_WHAT YOU SHOULD DO_: Exactly as they appear, set down all the lines of the material.

_DATA PROVIDED_:
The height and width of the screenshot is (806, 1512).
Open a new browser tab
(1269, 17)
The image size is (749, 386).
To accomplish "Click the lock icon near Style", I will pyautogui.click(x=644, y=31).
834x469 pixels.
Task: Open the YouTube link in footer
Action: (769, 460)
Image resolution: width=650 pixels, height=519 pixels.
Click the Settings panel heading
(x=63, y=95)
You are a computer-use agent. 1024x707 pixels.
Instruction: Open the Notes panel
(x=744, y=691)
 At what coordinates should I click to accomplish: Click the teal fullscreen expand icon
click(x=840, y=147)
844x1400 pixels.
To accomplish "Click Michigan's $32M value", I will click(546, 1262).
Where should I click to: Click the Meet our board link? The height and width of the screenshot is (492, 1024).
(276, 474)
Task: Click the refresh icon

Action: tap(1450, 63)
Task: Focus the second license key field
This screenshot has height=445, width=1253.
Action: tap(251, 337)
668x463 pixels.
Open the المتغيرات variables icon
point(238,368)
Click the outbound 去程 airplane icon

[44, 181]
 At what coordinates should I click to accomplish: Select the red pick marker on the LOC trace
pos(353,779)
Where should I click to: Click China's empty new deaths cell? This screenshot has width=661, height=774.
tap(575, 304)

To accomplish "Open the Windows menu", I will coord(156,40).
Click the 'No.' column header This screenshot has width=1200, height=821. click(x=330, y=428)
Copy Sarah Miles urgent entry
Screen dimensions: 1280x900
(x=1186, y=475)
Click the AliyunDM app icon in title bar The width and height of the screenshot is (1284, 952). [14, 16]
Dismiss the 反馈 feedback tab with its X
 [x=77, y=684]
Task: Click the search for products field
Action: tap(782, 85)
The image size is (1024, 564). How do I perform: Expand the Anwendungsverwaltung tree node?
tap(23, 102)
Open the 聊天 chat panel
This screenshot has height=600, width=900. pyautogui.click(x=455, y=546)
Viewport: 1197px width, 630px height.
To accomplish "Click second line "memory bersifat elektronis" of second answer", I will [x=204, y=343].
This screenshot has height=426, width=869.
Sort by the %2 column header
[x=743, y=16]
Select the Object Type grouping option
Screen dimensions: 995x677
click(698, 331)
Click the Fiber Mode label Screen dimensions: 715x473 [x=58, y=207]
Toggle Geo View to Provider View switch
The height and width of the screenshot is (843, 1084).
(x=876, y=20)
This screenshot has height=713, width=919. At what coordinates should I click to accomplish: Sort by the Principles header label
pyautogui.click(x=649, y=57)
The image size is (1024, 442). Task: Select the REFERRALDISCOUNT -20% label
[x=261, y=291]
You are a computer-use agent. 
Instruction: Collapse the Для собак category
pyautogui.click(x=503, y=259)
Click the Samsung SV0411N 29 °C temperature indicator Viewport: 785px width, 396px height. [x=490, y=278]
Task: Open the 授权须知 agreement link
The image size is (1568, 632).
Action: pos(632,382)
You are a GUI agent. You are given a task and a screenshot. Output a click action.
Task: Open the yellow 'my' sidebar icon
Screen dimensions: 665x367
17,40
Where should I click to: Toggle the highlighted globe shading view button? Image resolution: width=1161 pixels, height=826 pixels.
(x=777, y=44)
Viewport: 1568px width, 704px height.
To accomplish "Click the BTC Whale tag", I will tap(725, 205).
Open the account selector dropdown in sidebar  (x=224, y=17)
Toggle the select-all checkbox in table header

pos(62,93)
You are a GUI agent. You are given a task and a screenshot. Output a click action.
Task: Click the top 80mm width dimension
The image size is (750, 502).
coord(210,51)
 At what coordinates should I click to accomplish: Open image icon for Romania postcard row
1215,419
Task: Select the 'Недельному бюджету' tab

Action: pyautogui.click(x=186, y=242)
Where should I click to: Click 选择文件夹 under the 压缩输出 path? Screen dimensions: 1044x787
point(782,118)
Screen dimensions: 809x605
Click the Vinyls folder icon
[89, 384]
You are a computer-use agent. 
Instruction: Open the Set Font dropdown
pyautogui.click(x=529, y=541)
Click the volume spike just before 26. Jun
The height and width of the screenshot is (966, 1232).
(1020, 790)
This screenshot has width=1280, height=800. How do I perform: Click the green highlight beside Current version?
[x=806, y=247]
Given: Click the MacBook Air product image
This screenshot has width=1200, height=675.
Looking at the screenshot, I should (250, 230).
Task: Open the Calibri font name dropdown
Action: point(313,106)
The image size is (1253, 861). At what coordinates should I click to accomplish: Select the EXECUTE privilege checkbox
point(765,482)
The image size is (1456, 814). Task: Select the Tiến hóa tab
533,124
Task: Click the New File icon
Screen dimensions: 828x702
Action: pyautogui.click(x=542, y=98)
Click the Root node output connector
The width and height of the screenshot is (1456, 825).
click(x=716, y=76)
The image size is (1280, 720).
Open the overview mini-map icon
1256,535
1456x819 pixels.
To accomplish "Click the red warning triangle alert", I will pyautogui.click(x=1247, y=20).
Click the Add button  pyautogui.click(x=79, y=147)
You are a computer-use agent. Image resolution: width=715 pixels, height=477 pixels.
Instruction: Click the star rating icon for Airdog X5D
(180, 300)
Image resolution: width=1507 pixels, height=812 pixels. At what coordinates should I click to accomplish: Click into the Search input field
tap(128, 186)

_WRITTEN ANSWER_:
The height and width of the screenshot is (806, 1512).
Open a new browser tab
(1269, 17)
The image size is (749, 386).
To accomplish "Click the lock icon near Style", I will pyautogui.click(x=644, y=31).
834x469 pixels.
Task: Open the YouTube link in footer
Action: (769, 460)
Image resolution: width=650 pixels, height=519 pixels.
Click the Settings panel heading
(x=63, y=95)
You are a computer-use agent. 1024x707 pixels.
Instruction: Open the Notes panel
(x=744, y=691)
 At what coordinates should I click to accomplish: Click the teal fullscreen expand icon
click(x=840, y=147)
844x1400 pixels.
To accomplish "Click Michigan's $32M value", I will click(546, 1262).
Where should I click to: Click the Meet our board link? The height and width of the screenshot is (492, 1024).
(276, 474)
Task: Click the refresh icon

Action: tap(1450, 63)
Task: Focus the second license key field
This screenshot has height=445, width=1253.
Action: tap(251, 337)
668x463 pixels.
Open the المتغيرات variables icon
point(238,368)
Click the outbound 去程 airplane icon

[44, 181]
 At what coordinates should I click to accomplish: Select the red pick marker on the LOC trace
pos(353,779)
Where should I click to: Click China's empty new deaths cell? This screenshot has width=661, height=774.
tap(575, 304)

To accomplish "Open the Windows menu", I will coord(156,40).
Click the 'No.' column header This screenshot has width=1200, height=821. click(x=330, y=428)
Copy Sarah Miles urgent entry
Screen dimensions: 1280x900
(x=1186, y=475)
Click the AliyunDM app icon in title bar The width and height of the screenshot is (1284, 952). [14, 16]
Dismiss the 反馈 feedback tab with its X
 [x=77, y=684]
Task: Click the search for products field
Action: tap(782, 85)
The image size is (1024, 564). How do I perform: Expand the Anwendungsverwaltung tree node?
tap(23, 102)
Open the 聊天 chat panel
This screenshot has height=600, width=900. pyautogui.click(x=455, y=546)
Viewport: 1197px width, 630px height.
To accomplish "Click second line "memory bersifat elektronis" of second answer", I will [x=204, y=343].
This screenshot has height=426, width=869.
Sort by the %2 column header
[x=743, y=16]
Select the Object Type grouping option
Screen dimensions: 995x677
click(698, 331)
Click the Fiber Mode label Screen dimensions: 715x473 [x=58, y=207]
Toggle Geo View to Provider View switch
The height and width of the screenshot is (843, 1084).
(x=876, y=20)
This screenshot has height=713, width=919. At what coordinates should I click to accomplish: Sort by the Principles header label
pyautogui.click(x=649, y=57)
The image size is (1024, 442). Task: Select the REFERRALDISCOUNT -20% label
[x=261, y=291]
You are a computer-use agent. 
Instruction: Collapse the Для собак category
pyautogui.click(x=503, y=259)
Click the Samsung SV0411N 29 °C temperature indicator Viewport: 785px width, 396px height. [x=490, y=278]
Task: Open the 授权须知 agreement link
The image size is (1568, 632).
Action: pos(632,382)
You are a GUI agent. You are given a task and a screenshot. Output a click action.
Task: Open the yellow 'my' sidebar icon
Screen dimensions: 665x367
17,40
Where should I click to: Toggle the highlighted globe shading view button? Image resolution: width=1161 pixels, height=826 pixels.
(x=777, y=44)
Viewport: 1568px width, 704px height.
To accomplish "Click the BTC Whale tag", I will tap(725, 205).
Open the account selector dropdown in sidebar  (x=224, y=17)
Toggle the select-all checkbox in table header

pos(62,93)
You are a GUI agent. You are given a task and a screenshot. Output a click action.
Task: Click the top 80mm width dimension
The image size is (750, 502).
coord(210,51)
 At what coordinates should I click to accomplish: Open image icon for Romania postcard row
1215,419
Task: Select the 'Недельному бюджету' tab

Action: pyautogui.click(x=186, y=242)
Where should I click to: Click 选择文件夹 under the 压缩输出 path? Screen dimensions: 1044x787
point(782,118)
Screen dimensions: 809x605
Click the Vinyls folder icon
[89, 384]
You are a computer-use agent. 
Instruction: Open the Set Font dropdown
pyautogui.click(x=529, y=541)
Click the volume spike just before 26. Jun
The height and width of the screenshot is (966, 1232).
(1020, 790)
This screenshot has width=1280, height=800. How do I perform: Click the green highlight beside Current version?
[x=806, y=247]
Given: Click the MacBook Air product image
This screenshot has width=1200, height=675.
Looking at the screenshot, I should (250, 230).
Task: Open the Calibri font name dropdown
Action: point(313,106)
The image size is (1253, 861). At what coordinates should I click to accomplish: Select the EXECUTE privilege checkbox
point(765,482)
The image size is (1456, 814). Task: Select the Tiến hóa tab
533,124
Task: Click the New File icon
Screen dimensions: 828x702
Action: pyautogui.click(x=542, y=98)
Click the Root node output connector
The width and height of the screenshot is (1456, 825).
click(x=716, y=76)
The image size is (1280, 720).
Open the overview mini-map icon
1256,535
1456x819 pixels.
To accomplish "Click the red warning triangle alert", I will pyautogui.click(x=1247, y=20).
Click the Add button  pyautogui.click(x=79, y=147)
You are a computer-use agent. Image resolution: width=715 pixels, height=477 pixels.
Instruction: Click the star rating icon for Airdog X5D
(180, 300)
Image resolution: width=1507 pixels, height=812 pixels. At what coordinates should I click to accomplish: Click into the Search input field
tap(128, 186)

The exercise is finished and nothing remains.